Bernd Deininger betrachtet dabei vor allem Geschichtserzählungen aus den fünf Büchern Mose und dem Buch Richter, während Pater Anselm zwei Geschichten aus späteren Schriften, dem 1. Buch Samuel und dem 1. Buch der Könige, meditiert und sich dann mit prophetischen Texten beschäftigt. Die prophetischen Texte sind für heutige Leser genauso fremd wie die oft brutalen Geschichten, in denen von Mord und Schändung die Rede ist. Entweder wird von Gericht und Untergang gesprochen oder aber eine zu heile Welt versprochen. Mit beiden Sichtweisen tun sich Menschen heute schwer. Die Worte vom Gericht erzeugen Angst und Widerstand, die der Verheißung hinterlassen dagegen Zweifel im Leser. Das scheint alles allzu schön zu sein. Man fühlt sich eingelullt von diesen Versprechungen einer heilen Zukunft. Doch beides gehört nicht nur zur Bibel, es entspricht auch der Erfahrung des Menschen, der in der Spannung zwischen Gericht und Heil, Abbruch und Aufbruch, Scheitern und Wiederaufstehen steht.
So wünschen wir den Lesern und Leserinnen, dass die Auslegungen der alttestamentlichen Texte ihren Glauben vertiefen. Wir hoffen, dass sie dabei helfen, das eigene Leben mit neuen, ehrlichen Augen zu sehen, die vor den Abgründen des Lebens nicht zurückschrecken, aber auch mit hoffnungsvollen Augen, die für uns mit all unseren Brüchen und Fragmenten eine gute Zukunft sehen.
In diesem Sinne wünschen wir eine gute, befruchtende und heilsame Lektüre!
Bernd Deininger, Anselm Grün
Bernd Deininger
Die Wurzel von Schuld und Angst · Genesis 3,1–24
Im 3. Kapitel des Buches Genesis wird die grundsätzliche Frage beantwortet, was den Menschen aus dem Paradies treibt.
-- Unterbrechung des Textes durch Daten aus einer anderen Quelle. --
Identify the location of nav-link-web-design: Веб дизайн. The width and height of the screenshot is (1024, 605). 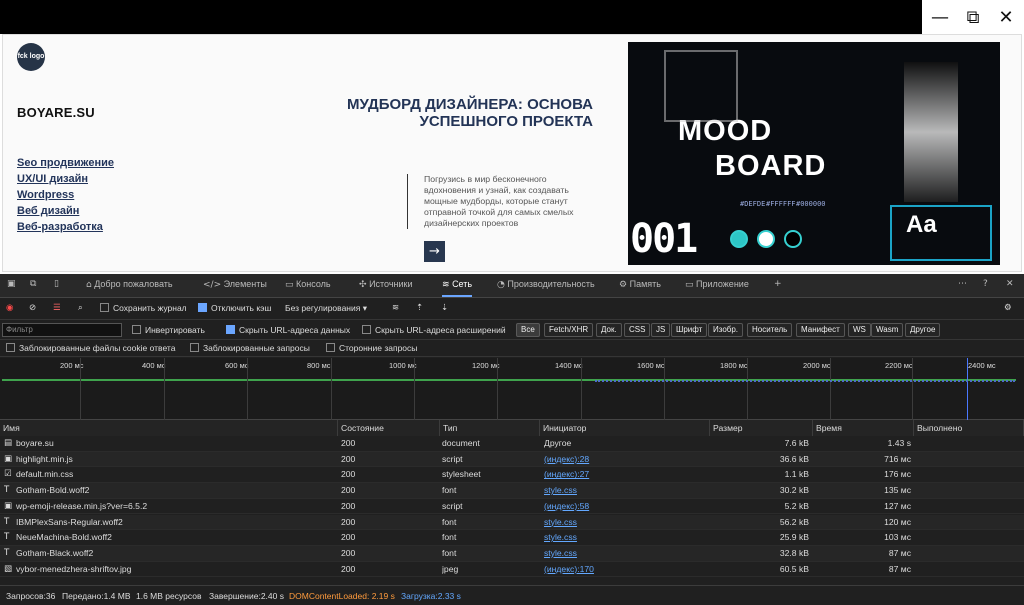
(66, 211).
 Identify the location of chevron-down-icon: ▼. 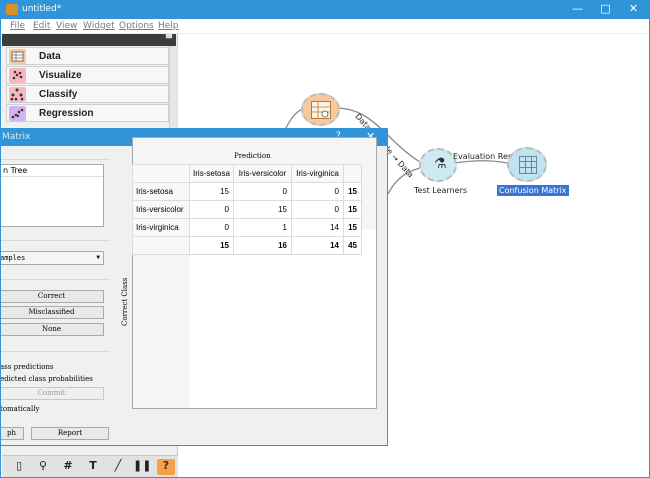
(98, 258).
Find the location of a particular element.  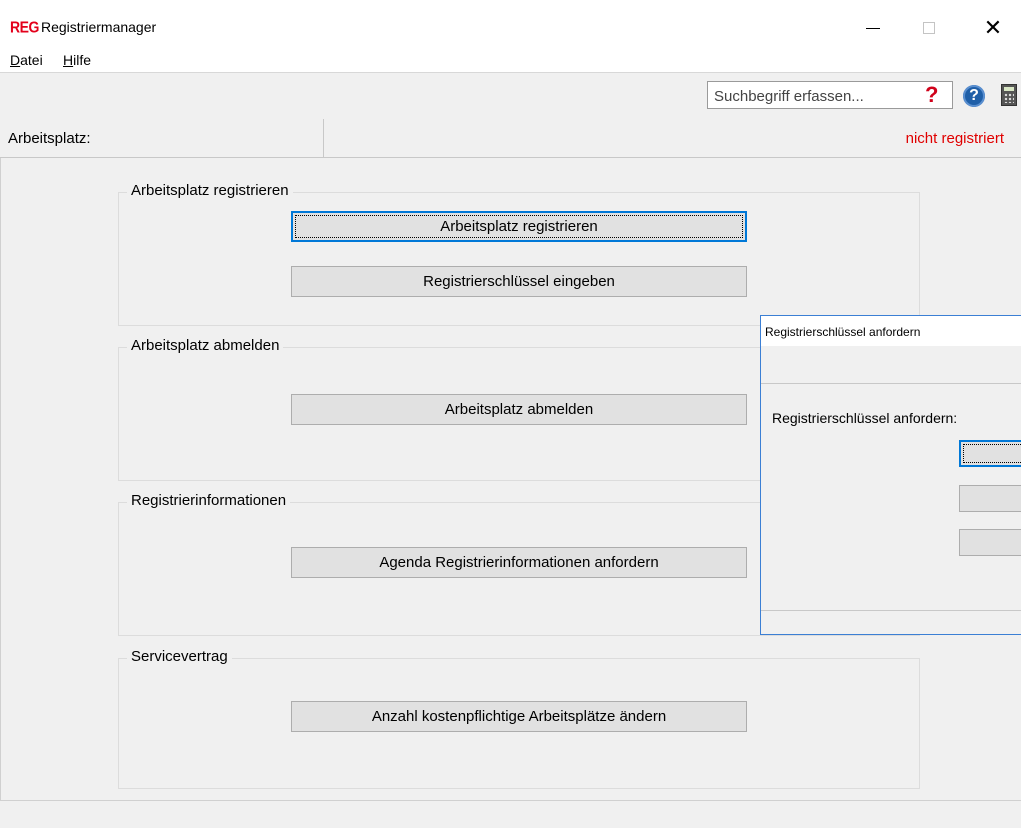

app-logo-icon: REG is located at coordinates (24, 27).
Das Paradies steht hier für Glückseligkeit, ewiges Leben, Konfliktlosigkeit, ewige Liebe, das Spüren der Nähe Gottes. Die Bibel tut dies verdichtet in einem Ursprungsmythos, damit sich in unserem inneren Erleben ein Bild darstellt, in dem sich jeder Mensch wiederfinden kann.
Die Geschichte handelt nicht von einem historischen Menschenpaar, das uns als Adam und Eva bekannt ist, sondern die Intention des Autors ist, dass wir darin die Geschichte eines jeden einzelnen Menschen wiedererkennen können, also auch unsere eigene. Um diese mythische Geschichte zu verstehen, ist es hilfreich, aus der Erzählung symbolhaft Einzelnes herauszugreifen.